> Task to carry out:
Pictures are to be left out, and every entry repeated exactly.

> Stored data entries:
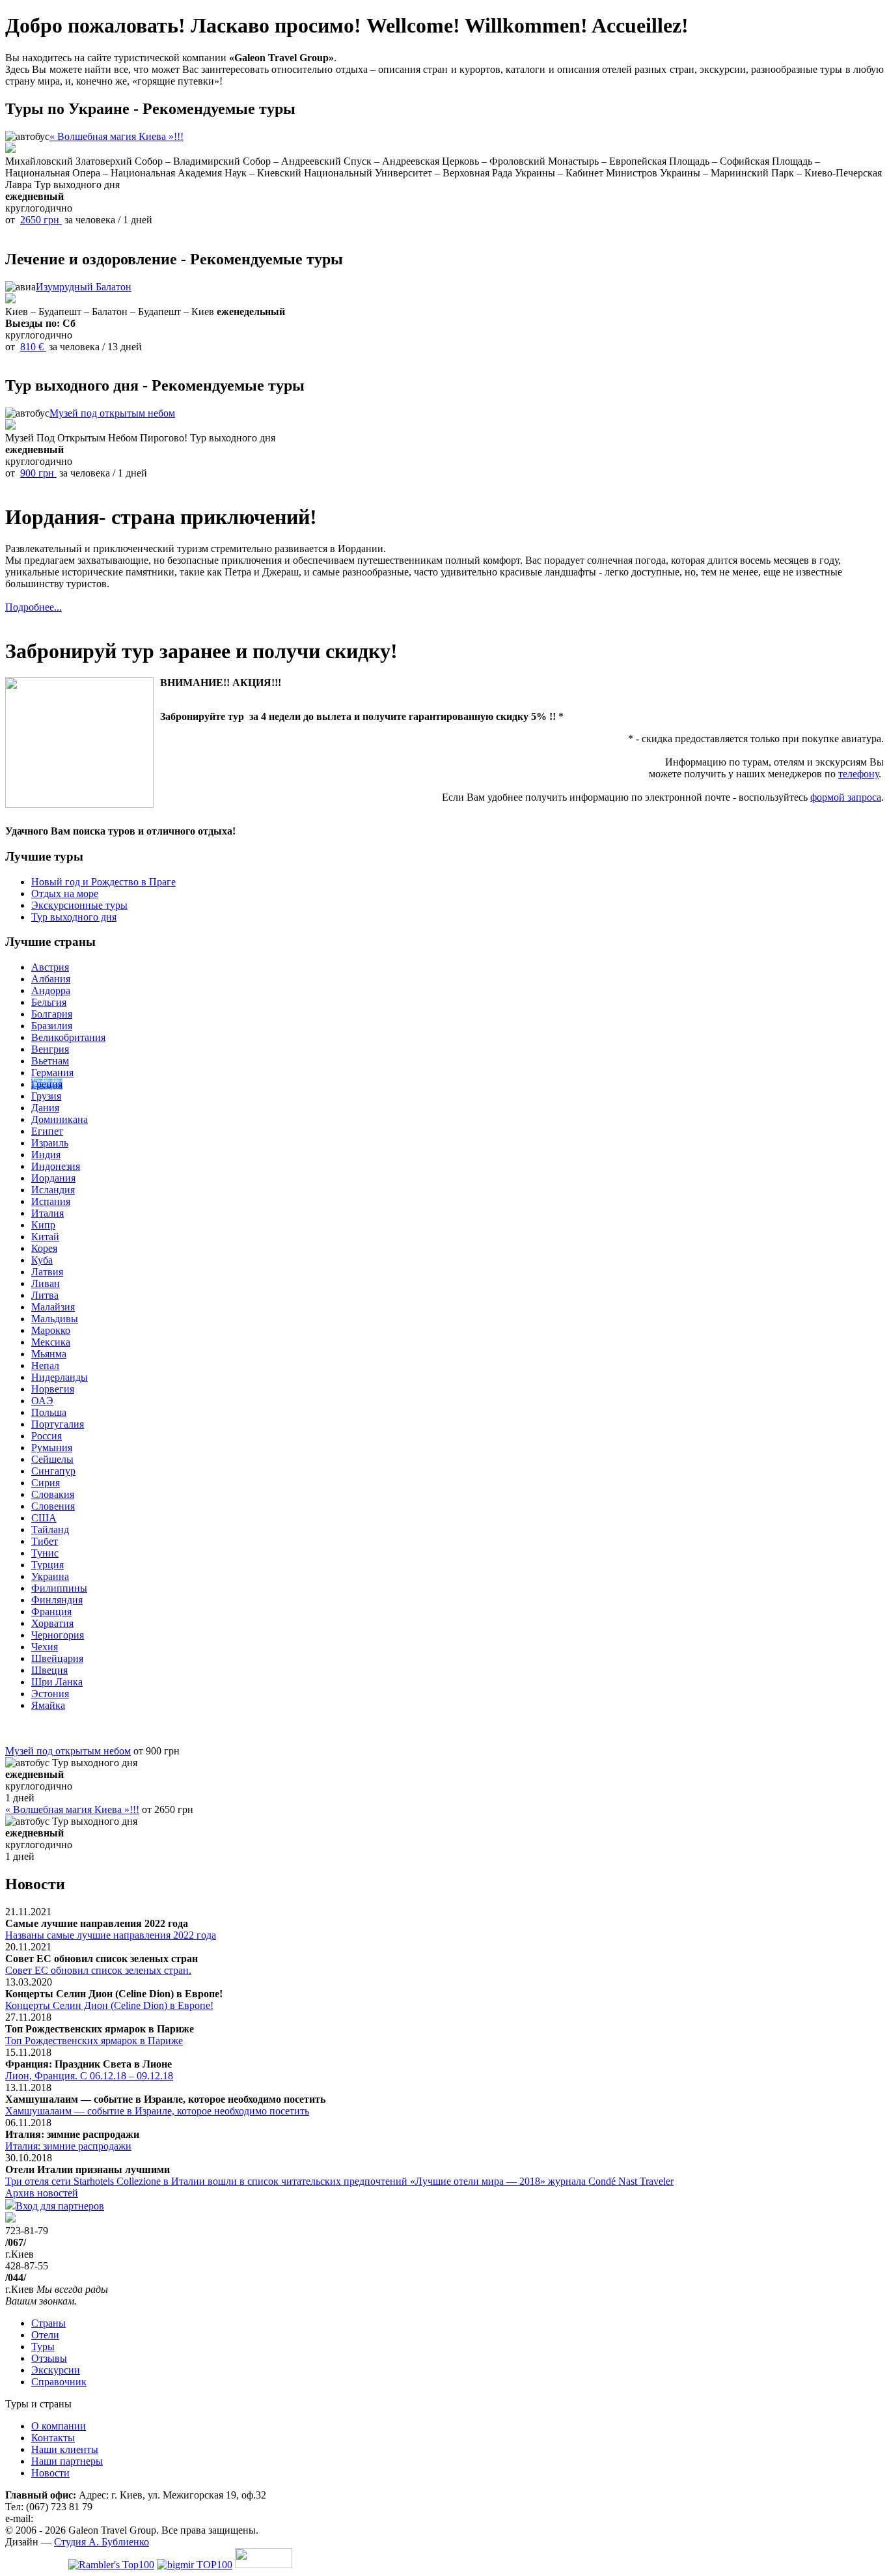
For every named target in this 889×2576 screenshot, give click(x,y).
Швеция (49, 1670)
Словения (53, 1506)
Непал (45, 1365)
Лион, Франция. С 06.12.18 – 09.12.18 (89, 2075)
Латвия (47, 1271)
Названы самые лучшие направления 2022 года (110, 1935)
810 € (33, 346)
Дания (45, 1107)
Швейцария (57, 1658)
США (44, 1517)
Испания (50, 1201)
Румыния (51, 1447)
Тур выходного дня (73, 916)
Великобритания (68, 1037)
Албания (50, 978)
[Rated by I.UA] (263, 2564)
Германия (52, 1072)
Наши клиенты (64, 2449)
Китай (45, 1236)
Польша (48, 1412)
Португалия (57, 1424)
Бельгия (48, 1002)
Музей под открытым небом (112, 413)
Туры (43, 2346)
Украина (50, 1576)
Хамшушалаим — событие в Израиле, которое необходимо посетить (157, 2110)
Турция (47, 1564)
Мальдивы (54, 1318)
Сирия (45, 1482)
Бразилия (51, 1025)
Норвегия (52, 1388)
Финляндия (57, 1599)
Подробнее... (33, 607)
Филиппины (59, 1588)
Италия (47, 1213)
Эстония (50, 1693)
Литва (45, 1295)
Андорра (50, 990)
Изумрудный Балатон (83, 286)
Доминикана (59, 1119)
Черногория (57, 1635)
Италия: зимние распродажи (68, 2146)
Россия (46, 1435)
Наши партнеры (67, 2461)
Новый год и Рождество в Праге (103, 881)
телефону (858, 773)
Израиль (49, 1142)
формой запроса (845, 797)
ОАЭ (42, 1400)
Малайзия (53, 1306)
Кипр (43, 1224)
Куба (42, 1260)
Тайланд (50, 1529)
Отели (45, 2334)
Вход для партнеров (60, 2205)
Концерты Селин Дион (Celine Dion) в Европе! (109, 2005)
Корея (44, 1248)
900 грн (38, 472)
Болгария (51, 1013)
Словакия (52, 1494)
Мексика (50, 1342)
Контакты (53, 2437)
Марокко (50, 1330)
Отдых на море (64, 893)
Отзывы (49, 2358)
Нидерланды (59, 1377)
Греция (46, 1084)
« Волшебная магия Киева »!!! (116, 136)
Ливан (45, 1283)
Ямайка (48, 1705)
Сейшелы (52, 1459)
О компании (58, 2425)
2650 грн (41, 219)
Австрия (50, 967)
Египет (47, 1131)
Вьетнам (50, 1060)
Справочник (59, 2381)
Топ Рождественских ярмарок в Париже (94, 2040)
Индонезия (55, 1166)
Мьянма (48, 1353)
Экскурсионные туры (79, 905)
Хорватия (52, 1623)
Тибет (44, 1541)
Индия (46, 1154)
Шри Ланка (57, 1681)
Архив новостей (41, 2192)
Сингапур (53, 1470)
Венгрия (50, 1049)
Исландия (53, 1189)
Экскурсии (55, 2369)
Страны (48, 2323)
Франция (51, 1611)
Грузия (46, 1095)
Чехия (44, 1646)
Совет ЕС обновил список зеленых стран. (98, 1970)
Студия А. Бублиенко (101, 2541)
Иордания (53, 1178)
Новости (50, 2472)
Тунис (45, 1552)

> Response:
For every named target in this 889×2576 screenshot, give click(x,y).
Швеция (49, 1670)
Словения (53, 1506)
Непал (45, 1365)
Лион, Франция. С 06.12.18 – 09.12.18 (89, 2075)
Латвия (47, 1271)
Названы самые лучшие направления 2022 года (110, 1935)
810 € (33, 346)
Дания (45, 1107)
Швейцария (57, 1658)
США (44, 1517)
Испания (50, 1201)
Румыния (51, 1447)
Тур выходного дня (73, 916)
Великобритания (68, 1037)
Албания (50, 978)
[Rated by I.UA] (263, 2564)
Германия (52, 1072)
Наши клиенты (64, 2449)
Китай (45, 1236)
Польша (48, 1412)
Португалия (57, 1424)
Бельгия (48, 1002)
Музей под открытым небом (112, 413)
Туры (43, 2346)
Украина (50, 1576)
Хамшушалаим — событие в Израиле, которое необходимо посетить (157, 2110)
Турция (47, 1564)
Мальдивы (54, 1318)
Сирия (45, 1482)
Бразилия (51, 1025)
Норвегия (52, 1388)
Финляндия (57, 1599)
Подробнее... (33, 607)
Филиппины (59, 1588)
Италия (47, 1213)
Эстония (50, 1693)
Литва (45, 1295)
Андорра (50, 990)
Изумрудный Балатон (83, 286)
Доминикана (59, 1119)
Черногория (57, 1635)
Италия: зимние распродажи (68, 2146)
Россия (46, 1435)
Наши партнеры (67, 2461)
Новый год и Рождество в Праге (103, 881)
телефону (858, 773)
Израиль (49, 1142)
формой запроса (845, 797)
ОАЭ (42, 1400)
Малайзия (53, 1306)
Кипр (43, 1224)
Куба (42, 1260)
Тайланд (50, 1529)
Отели (45, 2334)
Вход для партнеров (60, 2205)
Концерты Селин Дион (Celine Dion) в Европе! (109, 2005)
Корея (44, 1248)
900 грн (38, 472)
Болгария (51, 1013)
Словакия (52, 1494)
Мексика (50, 1342)
Контакты (53, 2437)
Марокко (50, 1330)
Отдых на море (64, 893)
Отзывы (49, 2358)
Нидерланды (59, 1377)
Греция (46, 1084)
« Волшебная магия Киева »!!! (116, 136)
Ливан (45, 1283)
Ямайка (48, 1705)
Сейшелы (52, 1459)
О компании (58, 2425)
2650 грн (41, 219)
Австрия (50, 967)
Египет (47, 1131)
Вьетнам (50, 1060)
Справочник (59, 2381)
Топ Рождественских ярмарок в Париже (94, 2040)
Индонезия (55, 1166)
Мьянма (48, 1353)
Экскурсионные туры (79, 905)
Хорватия (52, 1623)
Тибет (44, 1541)
Индия (46, 1154)
Шри Ланка (57, 1681)
Архив новостей (41, 2192)
Сингапур (53, 1470)
Венгрия (50, 1049)
Исландия (53, 1189)
Экскурсии (55, 2369)
Страны (48, 2323)
Франция (51, 1611)
Грузия (46, 1095)
Чехия (44, 1646)
Совет ЕС обновил список зеленых стран. (98, 1970)
Студия А. Бублиенко (101, 2541)
Иордания (53, 1178)
Новости (50, 2472)
Тунис (45, 1552)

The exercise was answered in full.